Shoulder replacement is surgery to repair a diseased or injured shoulder joint. The goal of shoulder replacement surgery, also known as arthroplasty, is to relieve pain and restore the shoulder’s movement, strength and function.
Are There Other Treatment Options?
In most cases, doctors recommend less invasive treatments to reduce pain and restore shoulder function. Less invasive treatments include physical therapy and oral or injected medications. If less invasive treatments don’t relieve your pain, less complex corrective surgery may be tried before shoulder replacement.
Ask your doctor about all of your treatment options and consider getting a second opinion before deciding on shoulder replacement surgery.
When to Consider Shoulder Replacement
You may want to consider surgery if the shoulder joint damage causes significant pain and interferes with daily activities despite treatment.

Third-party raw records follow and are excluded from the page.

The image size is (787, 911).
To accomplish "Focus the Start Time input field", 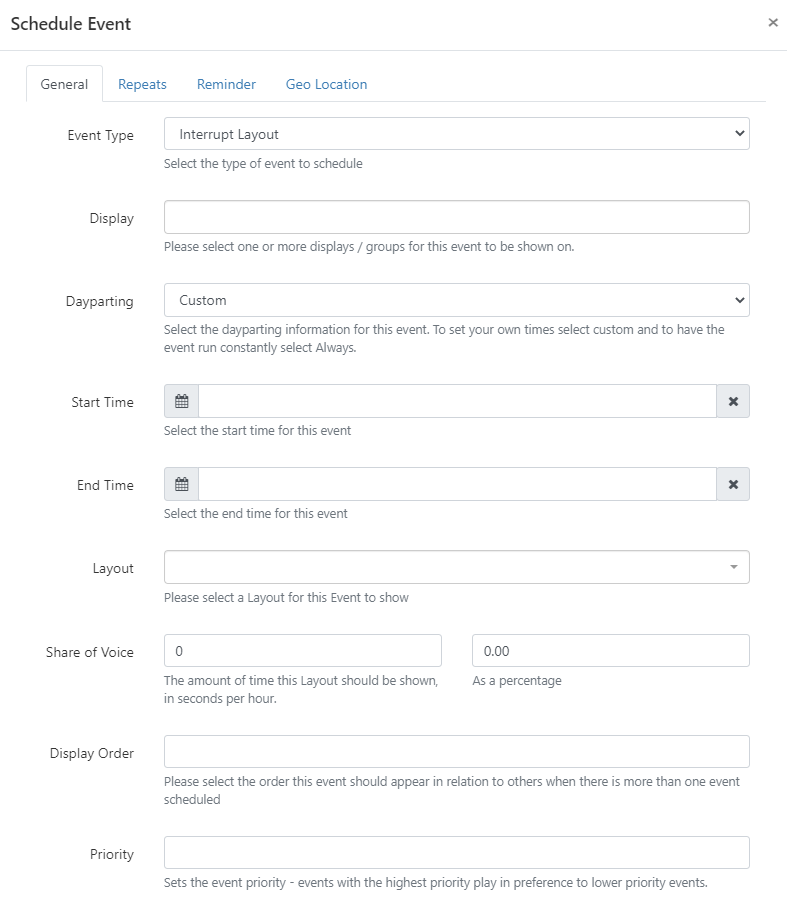I will click(457, 401).
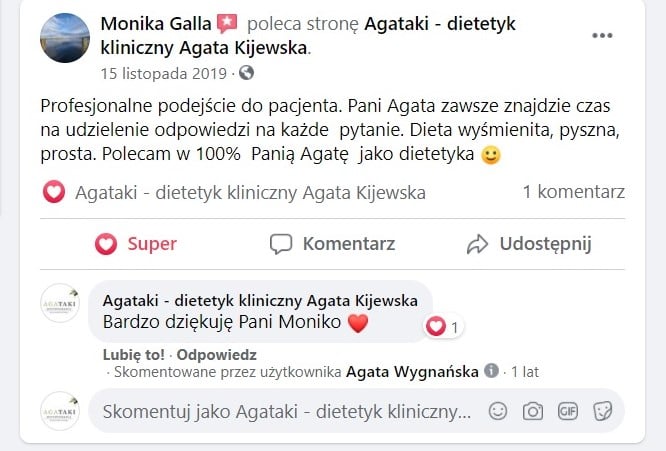Open the emoji picker in comment box

point(497,411)
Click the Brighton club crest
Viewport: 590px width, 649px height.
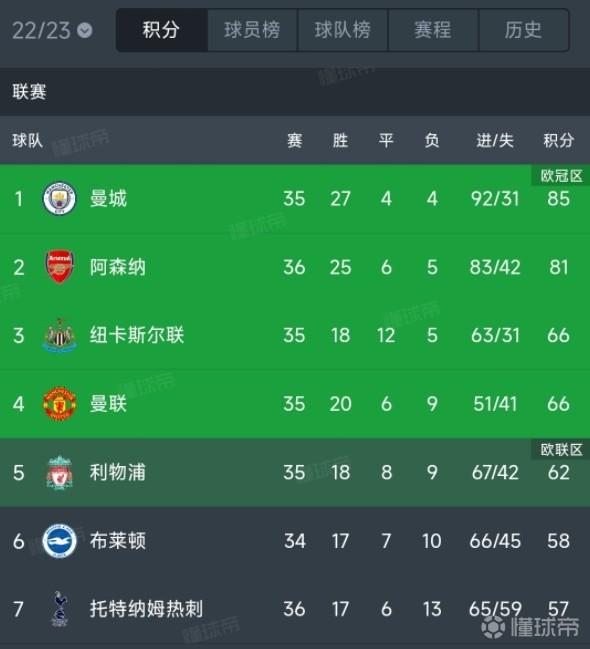point(60,541)
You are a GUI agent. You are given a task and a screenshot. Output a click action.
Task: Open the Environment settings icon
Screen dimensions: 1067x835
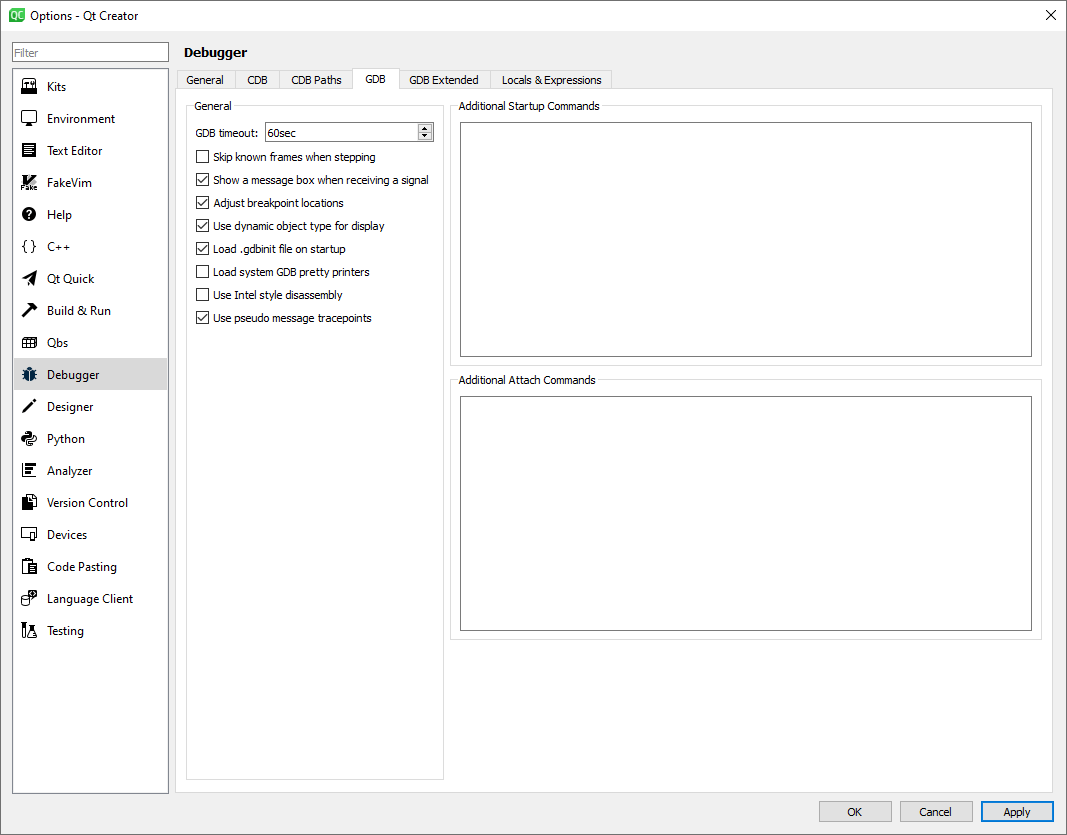tap(28, 118)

Your doctor may decide that you are a good candidate for shoulder replacement if:
Your shoulder joint damage is caused by a medical condition, such as osteoarthritis, rheumatoid arthritis, or osteonecrosis (dead bone caused by poor blood flow to the bone).
Your shoulder joint damage is caused by an injury or fracture.

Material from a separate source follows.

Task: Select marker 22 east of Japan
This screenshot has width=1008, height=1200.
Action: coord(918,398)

Physical therapy, anti-inflammatory medications, and cortisone injections don’t relieve your pain well enough or improve arm and shoulder movement.
A previous shoulder replacement surgery failed.
Who Is NOT a Good Candidate for Shoulder Replacement?
You may not be a good candidate if:
- You can manage your shoulder pain with medications and exercise.
- You have loss or paralysis of both rotator cuff and deltoid muscles.
- You have an active infection.
- You have a progressive disease of the nervous system that has affected the shoulder joint.
What to Expect
An orthopedic surgeon performs shoulder replacement in a hospital as open surgery with 3- to 4-inch incision along the front of the shoulder and upper arm. Treatment may involve the replacement of the head of the humerus bone (ball) only, or both the ball and socket (glenoid).
You will have general or regional anesthesia, and can expect to stay in the hospital for 2 to 3 days. You won’t be able to move your shoulder very much, and you won’t be able to drive for 2 to 4 weeks. It’s a good idea to make arrangements ahead of time for someone to help care for you while you recover.
With physical therapy, you’ll regain shoulder mobility and strength with less pain.